Across the ocean in South America, Lidsky is particularly interested in Brazil and its implementation of a permanent offer round. He said it’s like a continuous bid round that pre-qualifies companies within set minimum predefined work areas for any areas not considered strategic or pre-salt.
“This certainly still covers a lot of ground and presents new opportunities from a competitive perspective.”
The pre-salt Libra discovery, incidentally, in 2010 was brought online a year ago with recoverable reserves are pegged on the order of 15 billion barrels.
“Currently,” he said, “there are 19 companies approved to bid on these assets, out of 34 who have applied, and new blocks are being added, including nine in the Campos Basin.”
Brazil has also seen some the largest purchases of discoveries by the world’s major oil companies, including purchases by Equinor, Petrobras, and Exxon.
Outside of Brazil and Guyana, Uruguay and Peru look to have what Lidsky calls “some quite interesting exploration areas coming available.” What also makes these two countries attractive is that they both have strong and stable fiscal regimes.
More recently, offshore Guyana, Exxon, which made its first discovery on the Liza oilfield in 2015, recently increased its recoverable reserves to over 5 billion barrels of oil equivalent and is targeting 750,000 BOE per day by 2025 from at least five floating production and offloading vessels.
Faster, Cheaper, Better
Across the globe, Lidsky sees the overall effects of technology on exploration, obviously, but also its imprint on the methodology that gets us there.
“Over the past decade, the continuum of advancements in data processing (particularly seismic processing and imaging) combined with other technological and engineering advancements have lowered both the cost and timeframe from discovery to production which opens up many more opportunities around the world,” he said.
Additionally, the industry has shortened the cycle time from discovery to first gas or first oil. Lidsky gives as an example the floating LNG facilities which allow for cycle times to first gas of less than 10 years.
“On the oil side, an example of fast track development is the 3 billion barrel Jubilee field, offshore Ghana which was discovered in 2007 by Kosmos Energy and reached first production in 2010,” he said.
The Politics of Deepwater
Politics, of course, plays a role in any exploration, but at the moment it seems that all political attention is offshore.
“We are seeing more, not less, countries opening up their offshore waters to exploration,” Lidsky said, which means the socio-economic-political environmental constraints are becoming all the more important to today’s explorationists.
“Deepwater exploration targets are multibillion dollar and multidecade long projects. Any snafus in the above-ground risk environment have long-term implications – not the least of which is any recent history of expropriation of assets. Countries with a long history of stable fiscal regimes are much more competitive in drawing the exploration dollars of the world,” he explained.

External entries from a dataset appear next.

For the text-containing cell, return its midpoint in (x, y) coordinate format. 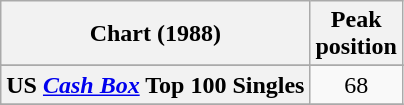
68 (356, 85)
Chart (1988) (156, 34)
US Cash Box Top 100 Singles (156, 85)
Peakposition (356, 34)
Capture the cell that displays the provided text and extract its [X, Y] central coordinate. 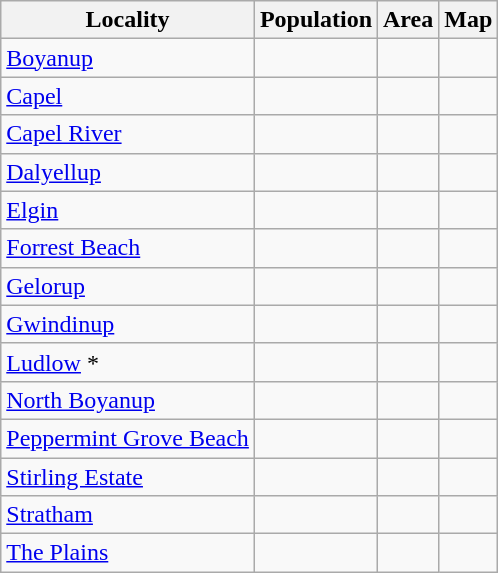
Map [468, 20]
Ludlow * [128, 362]
Locality [128, 20]
Stratham [128, 515]
Peppermint Grove Beach [128, 438]
Boyanup [128, 58]
The Plains [128, 553]
Capel River [128, 134]
North Boyanup [128, 400]
Forrest Beach [128, 248]
Elgin [128, 210]
Gwindinup [128, 324]
Dalyellup [128, 172]
Population [316, 20]
Gelorup [128, 286]
Stirling Estate [128, 477]
Area [408, 20]
Capel [128, 96]
Provide the (x, y) coordinate of the cell's center where the given text is located.  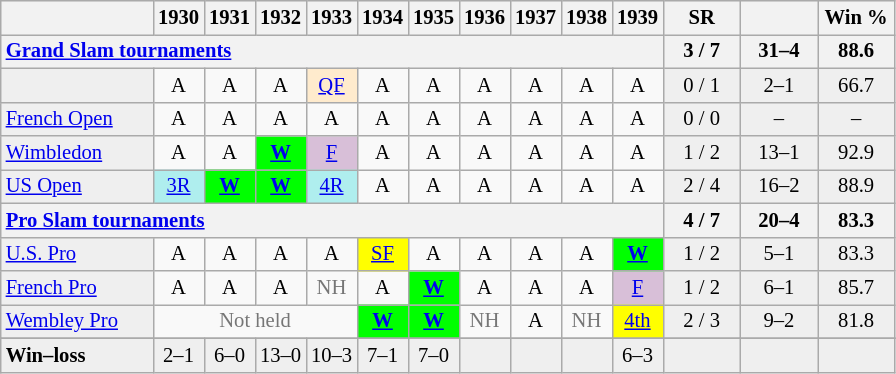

In 2017 (excluding the United States) there were 146 deepwater blocks awarded across the globe. Regionally, western Europe led the list with 50, followed by west Africa (18), Australasia (16) and Mexico (12).
In 2018 the number has jumped to 378 due largely to a successful bidding round in Norway that let 182 blocks with the Barents Sea taking the largest share of this with 39 blocks. Looking out to 2020, there are 605 deepwater blocks planned to be offered (excluding Faroe Islands, Mexico and United States).
Lidsky said, comparing the availability of licensing today in all regions of the world, compared to previous times, while the factors may have stayed the same, the stakes are higher.
This is complex, difficult and volatile thing to measure and Lidsky said his company, Drillinginfo, “Maintains a global network of scouts and industry professionals who continuously monitor and gather activity from countries and companies.”
“In the global explorationists’s eyes, attractive countries certainly include the United States, Norway, Brazil, Australia and certain areas in Africa,” he said. “Frontier exploration certainly follows infrastructure, so countries with a long history of E&P with frontier opportunities will certainly rank towards the top of the list.”